Venue: ATYP (Walsh Bay NSW), Feb 4 – 21, 2015
Director: Sarah Parsons
Playwrights: Joel Burrows, Tahlee Fereday, Sharni McDermott, Tom Mesker, Julia Patey, Kathleen Quere, Callan Purcell, Caitlin Richardson, Fiona Spitzkowsky, Amanda Yeo.
Cast: Katy Avery, Christian Charisiou, Jordan Cowan, Patrick Cullen, Rebecca Cuttance, Airlie Dodds, Kelly Huynh, Lucia May, Dominic Roebuck, Gemma Scoble, Michael Smith
Image by Tracey Schramm
Theatre review (of preview performance)
The ten short pieces in Between Us are connected by the idea of secrets. These young Australian stories range from the deep and dark to the wonderfully inspired, all with a personal and revelatory perspective that aim to divulge something truthful. Nine are monologues, perhaps a reflection on the introspective nature of early adulthood. We do not get fervent commentary on our society and politics, but we are certainly witness to a fierce interrogation into human behaviour and its nature.
Direction by Sarah Parsons is adventurous and quite masterful. Her courageous use of space gives emotional and spacial dimension to each piece, respecting their individually distinct voices, and allowing their individual idiosyncrasies to take shape on stage. Transitions are sensitively and creatively manoeuvred so that the experience is fluid and cohesive as an integrated entity, while each writer’s own colour is staunchly retained. Parsons’ work with actors is wildly impressive in Between Us. Every segment is performed with surprising depth and sophistication, so that characters are meaningful beyond their ten minutes of showtime. We are drawn into these bite sized moments, sometimes seeing with astonishing clarity what is being expressed, and sometimes seduced into a sense of intrigue that leaves us hungry for more.
Fiona Spitzkowsky’s Accidents Happen is a remarkably funny yet brutal piece about parenting and ambition. Her blend of the macabre with a casual, almost unassuming everyday humour is a thrill to experience. Performed by Rebecca Cuttance with impeccable timing and focus, this is a programme highlight that exemplifies the intelligence and talent that is being showcased at ATYP. Pink Hair by Amanda Yeo is written with beautiful structure and shrewd acumen. It is technically accomplished, but also visceral and engaging. Kelly Huynh’s interpretation gives a magnetism and moving humanity to the play’s protagonist, and we are enthralled by her thorough authenticity and precision, without the actor having to move a limb more than once or twice during the segment’s entire duration. Also noteworthy are the production’s three male players, Christian Charisiou, Patrick Cullen and Michael Smith, all memorable for their refreshing and solid presences, and conspicuous, burgeoning star quality.

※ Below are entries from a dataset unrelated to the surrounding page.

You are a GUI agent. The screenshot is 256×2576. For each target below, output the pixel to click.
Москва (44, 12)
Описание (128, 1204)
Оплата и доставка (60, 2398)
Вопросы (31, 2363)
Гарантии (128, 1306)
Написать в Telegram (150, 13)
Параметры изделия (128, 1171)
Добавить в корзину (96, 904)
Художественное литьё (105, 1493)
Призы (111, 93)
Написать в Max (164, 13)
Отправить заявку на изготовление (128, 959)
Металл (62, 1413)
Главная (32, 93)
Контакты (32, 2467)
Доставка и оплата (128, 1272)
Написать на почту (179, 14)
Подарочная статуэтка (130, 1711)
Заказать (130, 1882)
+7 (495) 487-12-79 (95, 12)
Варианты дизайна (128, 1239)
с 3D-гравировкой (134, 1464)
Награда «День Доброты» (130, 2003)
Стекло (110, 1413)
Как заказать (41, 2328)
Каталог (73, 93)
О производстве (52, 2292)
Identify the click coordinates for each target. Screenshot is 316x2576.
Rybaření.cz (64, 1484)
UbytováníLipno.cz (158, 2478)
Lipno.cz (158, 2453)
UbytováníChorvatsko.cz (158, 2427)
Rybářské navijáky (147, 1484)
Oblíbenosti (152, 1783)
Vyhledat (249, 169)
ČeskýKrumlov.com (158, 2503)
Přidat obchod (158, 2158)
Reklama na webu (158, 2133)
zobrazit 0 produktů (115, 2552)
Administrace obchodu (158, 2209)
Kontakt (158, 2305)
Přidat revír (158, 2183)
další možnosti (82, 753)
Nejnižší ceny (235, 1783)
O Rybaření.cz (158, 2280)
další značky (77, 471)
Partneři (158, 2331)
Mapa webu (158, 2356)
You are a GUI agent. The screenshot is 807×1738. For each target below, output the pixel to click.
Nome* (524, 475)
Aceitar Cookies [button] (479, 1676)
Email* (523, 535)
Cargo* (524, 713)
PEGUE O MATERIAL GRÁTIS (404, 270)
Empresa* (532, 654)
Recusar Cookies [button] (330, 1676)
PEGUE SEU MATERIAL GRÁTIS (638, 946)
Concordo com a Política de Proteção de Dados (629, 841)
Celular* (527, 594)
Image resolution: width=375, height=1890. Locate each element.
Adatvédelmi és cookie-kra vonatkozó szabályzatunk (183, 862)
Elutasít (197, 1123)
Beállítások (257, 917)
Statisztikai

There is so much to like about Between Us, including its design aspects and technical proficiencies. Melanie Liertz’s set and Alexander Berlage’s lights are outstanding, and stage management is executed to perfection by Olivia Benson and her crew. It is almost unbelievable that these short plays can conspire to deliver something so substantial and rewarding, but it does. It is no secret that the Australian Theatre for Young People is a crucial element in the continuing progress of our artistic landscape, but on this occasion, the stepping stone has itself become a thing to celebrate.